Martin Luther King, Jr., “What Is Your Life’s Blueprint?” – A Message Of Hope

Martin Luther King, Jr., “What Is Your Life’s Blueprint?” – A Message Of Hope

Martin Luther King, Jr in his speech to students at Barratt Junior High School in Philadelphia on October 26, 1967, where he delivered his speech “What Is Your Life’s Blueprint?”, he laid out three powerful principles of life that everyone should know and live by. His principles are timeless and should be shared far and wide. Below are his principles. Be inspired!

1. Deep belief in your dignity, your own worth, and your own ‘sombodiness.’

  • Don’t allow anybody make you feel that you are nobody.
  • Always feel that you count.
  • Always feel that you have worth, and
  • Always feel that your life has ultimate significance

2. You must have as a basic principle, the determination to achieve excellence in your various fields of endeavor.

  • Set out to find what you will do in life.
  • Once you find out, set out to do it and do it well.

3. Commitment to the eternal principles of beauty, love, and justice.

  • Don’t allow anybody to pull you so low as to make you hate them.
  • Don’t allow anybody to cause you to lose your self-respect to the point that you do not struggle for justice

This is Martin Luther King Jr.’s full speech as it was written. You can also watch the video below the rarely seen footage of Martin Luther King, Jr., speaking directly to students at Barratt Junior High School on that day in Philadelphia.

“I want to ask you a question, and that is: What is in your life’s blueprint? This is a most important and crucial period of your lives for what you do now and what you decide now at this age may well determine which way your life shall go. Whenever a building is constructed, you usually have an architect who draws a blueprint, and that blueprint serves as the pattern, as the guide, as the model for those who are to build the building, and a building is not well erected without a good, sound and solid blueprint.

Now each of you is in the process of building the structure of your lives, and the question is whether you have a proper, a solid and a sound blueprint. I want to suggest some of the things that should be in your life’s blueprint.

Number one in your life’s blueprint should be a deep belief in your own dignity, your own worth, and your own ‘somebodiness.’ Don’t allow anybody to make you feel that you are nobody. Always feel that you count. Always feel that you have worth, and always feel that your life has ultimate significance…
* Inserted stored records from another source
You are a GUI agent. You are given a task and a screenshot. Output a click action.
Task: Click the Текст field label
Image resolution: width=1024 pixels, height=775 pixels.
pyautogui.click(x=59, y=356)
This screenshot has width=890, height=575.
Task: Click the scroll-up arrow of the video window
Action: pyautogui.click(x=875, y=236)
Secondly, in your life’s blueprint, you must have as a basic principle the determination to achieve excellence in your various fields of endeavor. You’re going to be deciding as the days and the years unfold what you will do in life, what your life’s work will be. And once you discover what it will be, set out to do it, and to do it well.

And I say to you, my young friends, that doors are opening to each of you, doors of opportunity to each of you that were not open to your mothers and your fathers and the great challenge facing you is to be ready to enter these doors as they open.

Ralph Waldo Emerson, the great essayist, said, in a lecture back in 1871, that “If a man can write a better book or preach a better sermon or make a better mousetrap than his neighbor, even if he builds his house in the woods, the world will make a beaten path to his door.”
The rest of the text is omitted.